Mes recherches m’ont fait repenser l’hypothèse selon laquelle les adolescents sont des fauteurs de troubles, car elle ne correspond pas aux données. Nous avons mis en évidence un sentiment très fort d’utilité et de sens chez les adolescents. Ils ressentent un besoin fondamental de contribuer de manière positive.
Elle était particulièrement intéressée par l’examen des parties du cerveau engagées lorsque nous pensons à nous-mêmes et lorsque nous pensons à nos propres pensées et aux autres, le cortex préfrontal médian et la jonction pariétale temporale où le cerveau passe de notre propre perspective à celle des autres.
Nous nous attendions vraiment à ce que le traitement du soi et celui des autres puissent être séparés. Mais il s’est avéré qu’à chaque fois que la même région du cerveau était activée, que les ados aient reçu pour mission de penser à leurs propres caractéristiques, de penser aux autres ou de penser à ce que les autres pensent d’eux, c’était la même région, encore et encore.
Le cortex préfrontal médian est plus actif chez les adolescents que chez les adultes. Cela suggère que si les jeunes pensent effectivement beaucoup à eux-mêmes, ils le font en pensant aux autres et en reliant leur comportement aux interactions avec les autres. En d’autres termes, ils sont par nature très observateurs, à l’écoute et curieux de leur environnement – plus que les adultes.
COMMENT POUVONS-NOUS APPLIQUER CES CONNAISSANCES POUR AMÉLIORER NOS RELATIONS AVEC NOS ENFANTS ADOLESCENTS ?
“Il est utile de s’engager avec les jeunes lorsqu’on essaie d’en savoir plus sur eux et de prendre leurs opinions au sérieux, car leur capacité d’adaptation, d’observation et de remise en question pourrait être exactement ce dont nous avons besoin pour l’avenir”, suggère le Dr Crone.
Ses expériences montrent à quel point les adolescents sont engagés socialement et posent la question suivante : peut-être sont-ils frustrés de ne pas avoir l’occasion d’appliquer ce qu’ils apprennent, car nous avons tendance à ne pas leur donner beaucoup de responsabilités ou à ne pas prendre leurs idées au sérieux. Nous avons tendance à rejeter leurs contributions comme étant immatures ou irréalistes. Nous avons tendance à leur imposer notre façon de penser. Peut-être pouvons-nous apprendre à écouter davantage et à reconsidérer la manière dont nous engageons le dialogue avec ce groupe d’âge.

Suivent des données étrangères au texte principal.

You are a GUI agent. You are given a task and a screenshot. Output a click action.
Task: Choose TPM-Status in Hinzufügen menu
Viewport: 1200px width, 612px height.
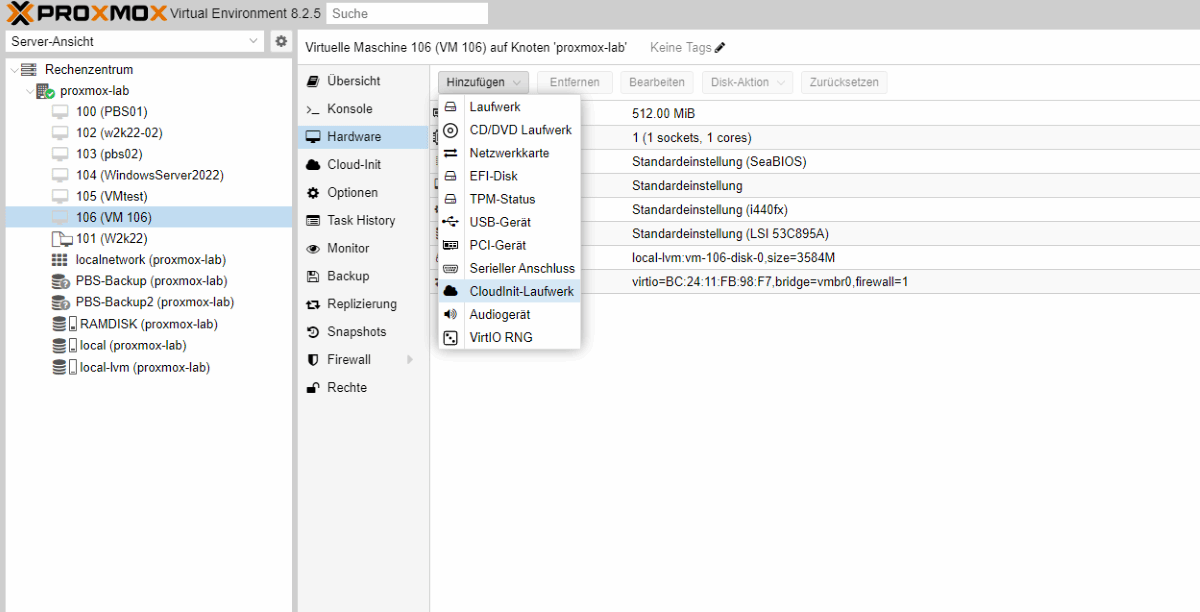coord(502,199)
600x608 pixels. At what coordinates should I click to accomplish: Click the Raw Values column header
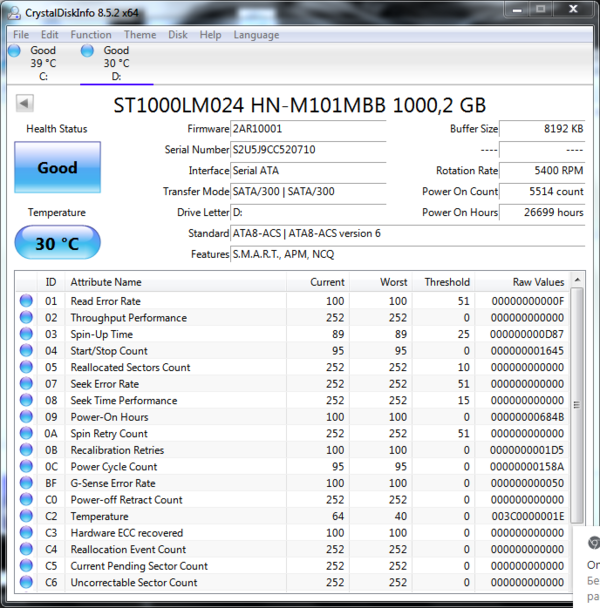(x=536, y=282)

La recherche montre que les expériences et les interventions conçues par des adultes ne fonctionnent souvent pas. C’est une chose que j’ai apprise avec le temps, a-t-elle expliqué.

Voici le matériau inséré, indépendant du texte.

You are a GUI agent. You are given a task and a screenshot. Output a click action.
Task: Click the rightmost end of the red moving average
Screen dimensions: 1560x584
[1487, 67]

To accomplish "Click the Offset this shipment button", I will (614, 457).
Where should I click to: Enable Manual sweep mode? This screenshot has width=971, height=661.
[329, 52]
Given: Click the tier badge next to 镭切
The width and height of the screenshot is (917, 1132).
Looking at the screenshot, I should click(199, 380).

Les jeunes devraient avoir l’espace nécessaire pour développer de nouvelles idées et les mettre en pratique eux-mêmes. Cela a beaucoup plus de chances de fonctionner. Elle convient que plus les jeunes adultes peuvent en apprendre sur leur cerveau, plus ils seront aidés à comprendre d’où viennent leurs pensées et leurs émotions. Si vous savez que c’est une période de plus grandes fluctuations d’humeur, cela peut vous aider en tant qu’adolescents et vous en tant que parents à comprendre que c’est une partie inévitable de la croissance et que cela va s’améliorer, cela peut être utile.

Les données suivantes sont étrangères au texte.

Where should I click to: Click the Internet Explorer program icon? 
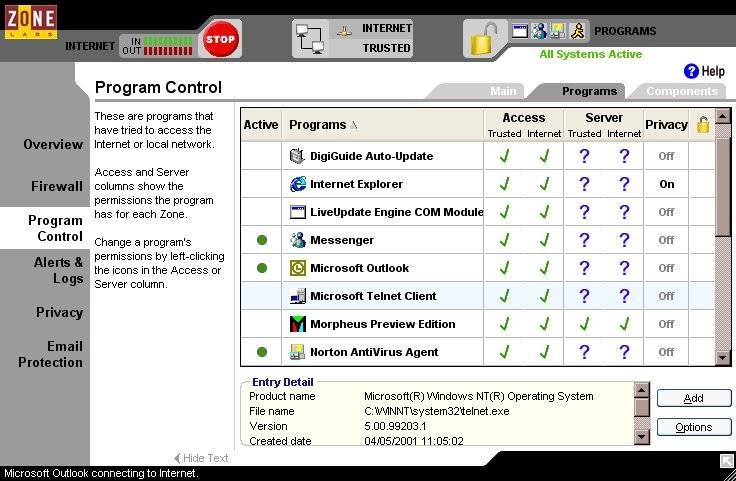coord(298,184)
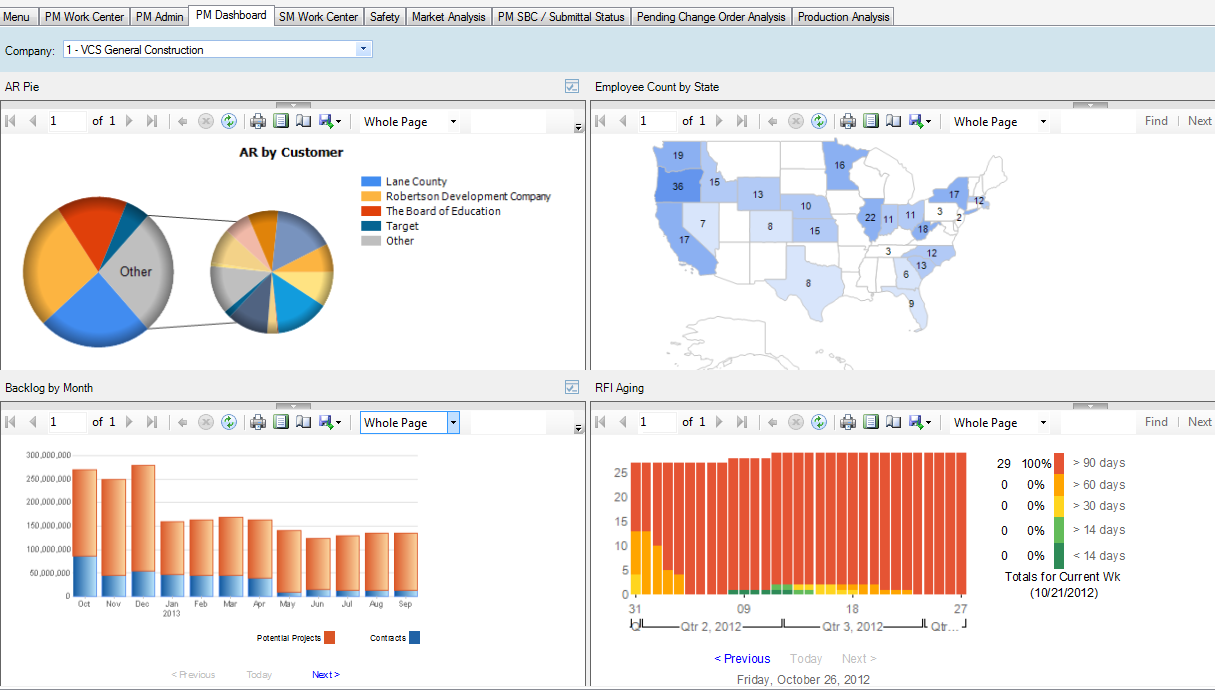Print the Employee Count by State report
The width and height of the screenshot is (1215, 691).
coord(848,121)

Je ne pense plus que notre objectif devrait être de toujours avoir une compréhension totale entre les générations. Je ne pense pas que ce soit possible, dit-elle, et je pense que c’est une bonne chose. Historiquement, nous avons vu de nombreux exemples où la jeune génération façonne la société d’une manière qui ne s’aligne pas toujours sur les normes des générations précédentes. Mais cette planète est la leur pour l’avenir, ils doivent donc avoir leur mot à dire sur ce qu’ils trouvent important.